Session Saison (All-Grain)
Going warp-speed to all-grain, doing the Brew-In-A-Bag method on my stove. 90-minute mash (1.75 qts/lb) @ 149F. Down to 146F at 60 mins, added 2c boiling water (determined with infusion calculator). Brewhouse efficiency 71%. Fairly cloudy wort, lots of trub settling out. I hope I get a full case out of this! OG 1.050. Pitched T-58 at 70F, target 76F. Incredibly fast initial ferment (48 hours and it's back to low outgassing), only got up to ~74F.
FG 1.010, nice attenuation (a little more than planned for, actually, making this a proper saison/Belgian pale ale). Tasty! Lemony and tart, with the pepper adding a slight (and interesting) fruitiness. This will be perfect for the dog days to come. The nose is strongly Belgian; next time I want to try Sorachi Ace as the finishing hop to give a more appealing lemony aroma. The Belgian aroma made froom for the lemon after a few more weeks in bottle. Perhaps in need of a little more malt complexity.
Hard Root Beer (All-Grain)
Styled after a Southern English Brown, malty and sweet, with extracts to add in secondary to try for a root-beery flavor. Mashing medium-high (154F). Used a voile curtain for this mash instead of the bag from the homebrew store. It has a much finer mesh, and much less trub was produced (though still significant amounts present). OG 1.050 @ 78F.
The extract calls for ~15mL/0.5oz (3tsp) per gallon (60mL/2oz, "makes 4 gallons") when making root beer. Starting with 2 1-gallon jugs, adding 3.75mL (0.75 tsp) to one and 7.5mL (1.5 tsp) to the other. Bottling the rest with Cooper's or Munton's drops, and will add by the dropper to test.

» **RAW DATA**:
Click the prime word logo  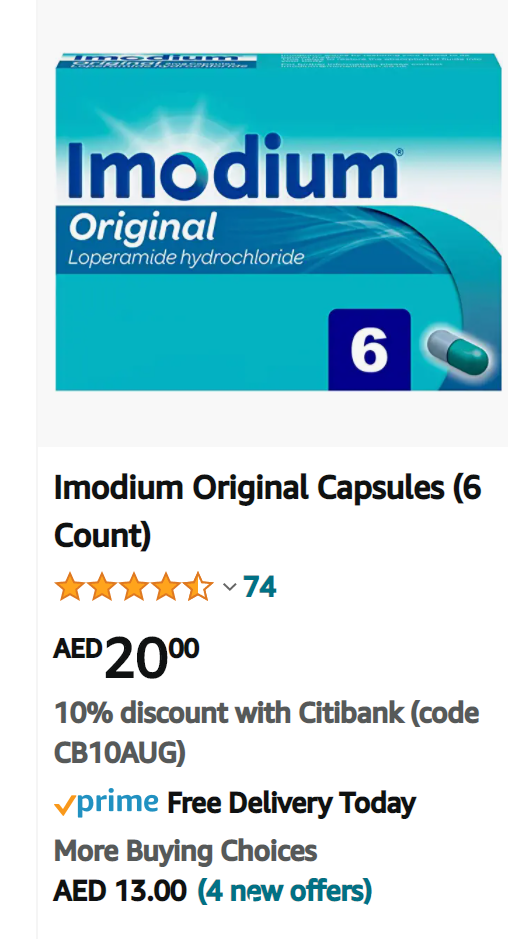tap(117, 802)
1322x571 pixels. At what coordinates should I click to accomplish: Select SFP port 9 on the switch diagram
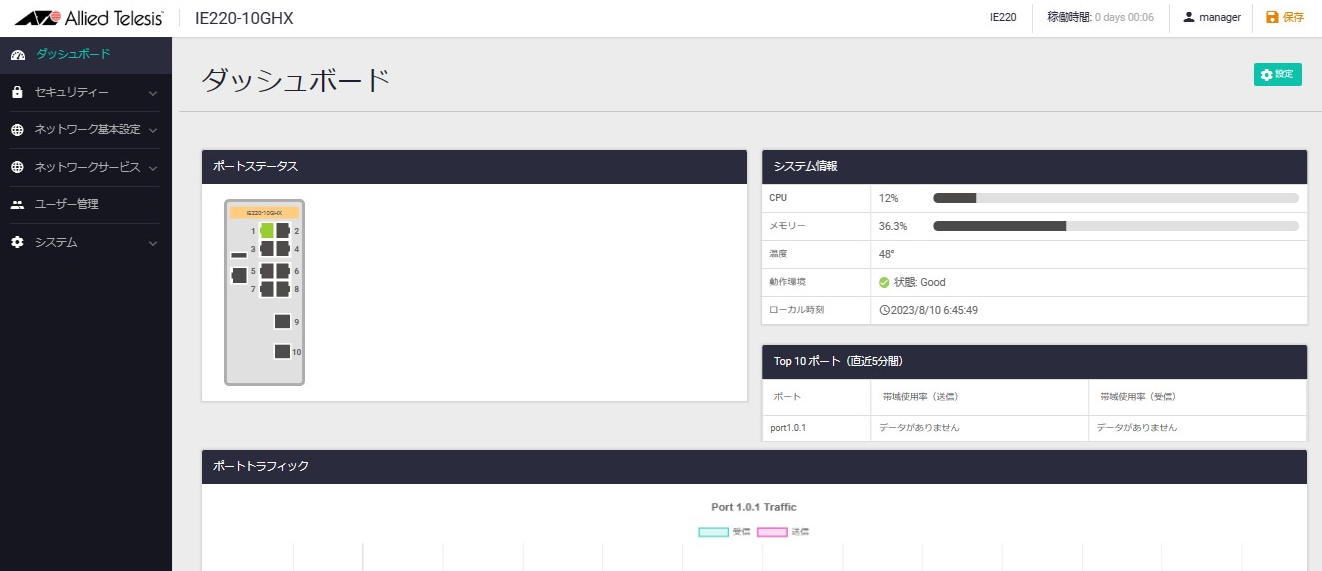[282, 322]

» **REQUEST A**: Return the brewing log's text from "Styled after a" to "dropper to test.", copied word for word.
» **REQUEST B**: In the brewing log, at what temperature was the hard root beer mashed?
» **REQUEST C**: Write what comes next in the brewing log, picking up after its final sentence.

» **FINAL RESULT A**:
Styled after a Southern English Brown, malty and sweet, with extracts to add in secondary to try for a root-beery flavor. Mashing medium-high (154F). Used a voile curtain for this mash instead of the bag from the homebrew store. It has a much finer mesh, and much less trub was produced (though still significant amounts present). OG 1.050 @ 78F.
The extract calls for ~15mL/0.5oz (3tsp) per gallon (60mL/2oz, "makes 4 gallons") when making root beer. Starting with 2 1-gallon jugs, adding 3.75mL (0.75 tsp) to one and 7.5mL (1.5 tsp) to the other. Bottling the rest with Cooper's or Munton's drops, and will add by the dropper to test.

» **FINAL RESULT B**: 154F

» **FINAL RESULT C**:
Tasty samples coming out of the fermenter--nice and sweet. Terminal gravity appears to be 1.015 @ 72F. Racked into the secondaries after treating them with a solution of acidified bleach (1/3c bleach into 0.75 gals water, then 1/3c white vinegar) for two days and then rinsing thoroughly and sanitizing with iodophor. Also racked some into sanitized 16oz swingtops, and added 2 Cooper's drops to each to carbonate.
Ten days after bottling: strong rootbeer aroma, but fairly flat ale taste. Not very exciting. The 4mL version is better-rounded than the 7 mL.
Persephone RIS (All-Grain)
My first attempt at an OG >1.1 beer, a Russian Imperial Stout. Raleigh water requires some mineral modification to bolster efficiency. Doubling up the voile fabric had good effect in reducing the amount of trub. OG 1.090, partly because I couldn't sparge the grains--no vessel big enough to hold them! Malt everywhere. Pitched US-05 after washing out the fermenter--too much trub in the bottom. Hopefully my trub problems are now solved. Vigorous fermentation! Blowoff installed, mess contained.
Excellent attenuation; FG 1.015. The sample was amazingly smooth, not hot at all. At bottling, racked 1 gallon onto a quarter ounce of bourbon-soaked oak cubes to sit until October or so.
Peachy Keen Pale Ale (All-Grain)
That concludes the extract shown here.